There are many clever moments in the thoroughly satisfying new “Star Trek” movie, but the one that has economists chattering is more than just smart: It strikes right to the core of what the Star Trek future is all about.
The scene comes early, when a pre-pubescent Spock is undergoing the formidable educational process inflicted on all Vulcan children. We see and hear him say the words “nonrival” and “nonexcludable” (and we can imagine his computer tutor nodding encouragingly).
And then we move on, without explanation. To my children, and, I imagine, to most Trekkies, the moment was just one more jargonistic outburst in a franchise that has always delighted in excessive indulgence in meaningless techno-gibberish. But the economists in the audience all started high-fiving each other: Whoa, who could have expected a shout-out to economist Paul Romer’s breakthrough paper, “Endogenous Technological Change,” in a “Star Trek” movie? Awesome!
The words jumped out at me, because a few years ago, I had the good fortune to read economics writer David Warsh’s superb chronicle of how Romer’s paper defining “new growth theory” changed the course of economic thought, “Knowledge and the Wealth of Nations.” As Warsh notes in his preface, the first paragraph of Romer’s paper states:
“The distinguishing feature of … technology as an input is that it is neither a conventional good nor a public good; its is a nonrival, partially excludable good.”
A “nonrival” good can be shared without losing anything. An apple, say, is a rival good: If one person eats it, the other person can’t. A pirated download of the new “Star Trek” movie is nonrival — it can be copied endlessly. Excludability refers to whether you can prevent someone from sharing, as with, for example, copy protection or a jail sentence.

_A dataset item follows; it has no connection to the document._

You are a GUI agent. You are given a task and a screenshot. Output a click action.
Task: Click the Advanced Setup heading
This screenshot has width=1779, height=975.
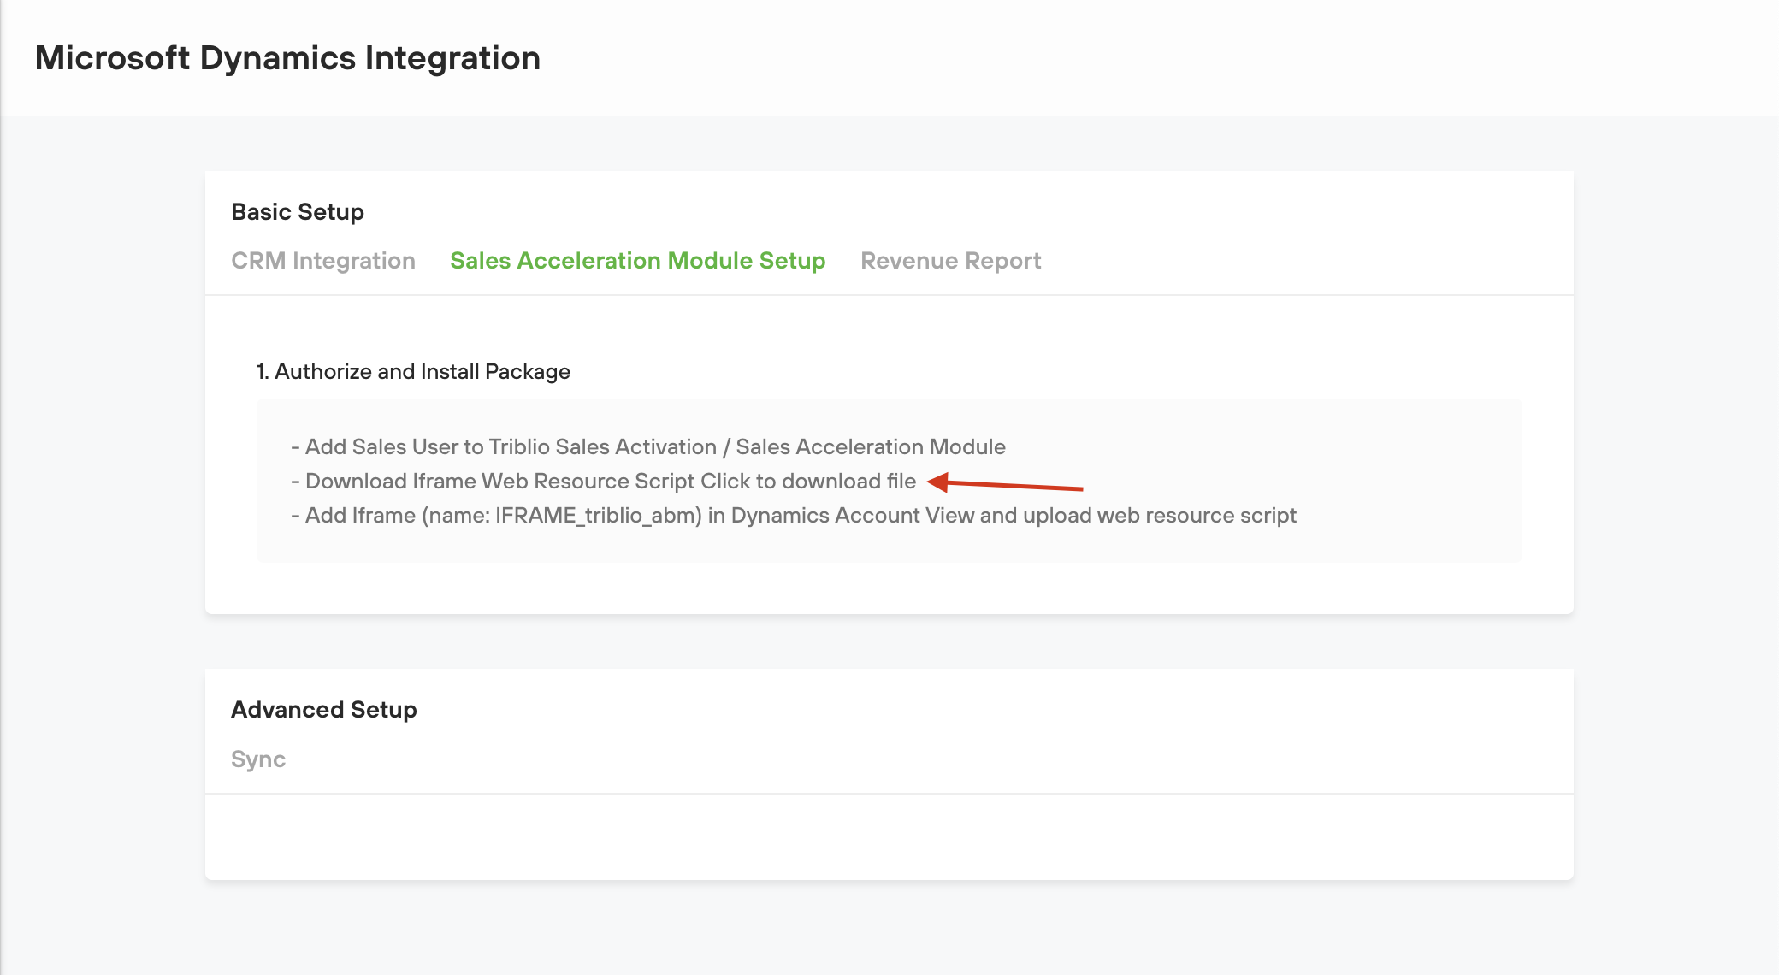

As Warsh explained to me during an interview three years ago, Romer’s great contribution was that he mathematically proved “that the economically important thing about knowledge is that it is ‘nonrival’ — everybody can use it at the same time.”
Romer put it this way:
Economists studying public finance have identified two fundamental attributes of any economic good: the degree to which it is rivalrous and the degree to which it is excludable. Rivalry is a purely technological attribute. A purely rival good has the property that its use by one firm or person precludes its use by another; a purely nonrival good has the property that its use by one firm or person in no way limits is use by another. Excludability is a function of both the technology and the legal system. A good is excludable if the owner can prevent others from using it. A good such as the code for a computer program can be made excludable by means of a legal system that prohibits copying or by means of encryption and copy protection schemes.
What does this mean for “Star Trek?” The Star Trek universe is built on a fundamentally optimistic premise : Technological growth will lead us into a future of abundance and prosperity. Transporter beams and warp drive-capable starships are just the beginning. Any society that enjoys the benefits of replicators able to produce any food or beverage the consumer might desire at the merest voice command is a society that has pushed the nonrival, nonexcludable benefits of knowledge diffusion to the maximum extent possible.
Here’s some more from Romer’s paper:
The raw materials that we use have not changed, but as a result of trial and error, experimentation, refinement, and scientific investigation, the instructions that we follow for combining raw materials have become vastly more sophisticated. One hundred years ago, all we could do to get visual stimulation from iron oxide was to use it as a pigment. Now we put it on plastic tape and use it to make videocassette recordings.
Of course, who needs videocassette recordings when you have holodecks?
Technological change — improvement in the instructions for mixing together raw materials — lies at the heart of economic growth … Technological change provides the incentive for continued capital accumulation, and together, capital accumulation and technological change account for much of the increase in output per hour worked … [But] instructions for working with raw materials are inherently different from other economic goods. Once the cost of creating a new set of instructions has been incurred, the instructions can be used over and over again at no additional cost.
To some people, the implications of Romer’s work are all too visible in the restructuring of the music industry and news business. Anything that can be digitally copied is nonrival and very difficult to exclude. So anyone whose job depends on the processing or delivery of information is feeling a great deal of stress right now about the difficulty of devising business models that thrive in a nonrival, nonexcludable operating environment. But in the long run, suggests Romer and as potentially demonstrated by “Star Trek,” the benefit of expanding knowledge and technological change will be widely distributed prosperity: an end to scarcity, a future where the fundamental challenge of providing for our basic needs has been solved. (Although, one hastens to note that there will always be insane Romulans and all-devouring Borg invaders to deal with — so life will never be perfect!)
In these times of economic disarray and incredible environmental threats and devastating energy constraints (Where do we find the dilithium crystals that power everything, after all?), it might be hard to see that abundant Star Trekkian future anywhere else but in a movie theater. But the policy prescription inherent in Romer’s work is that the best way to provide for long-term growth is to invest in education, in the training of scientists and engineers, in the production of knowledge — new sets of instructions — that benefit everyone. It’s a theme that President Obama echoed last week when, while announcing some changes in how the government handles unemployment benefits, he stated that “education is the best bet we can make as individuals and as country.”
So, to quote his predecessor: “Bring it on!”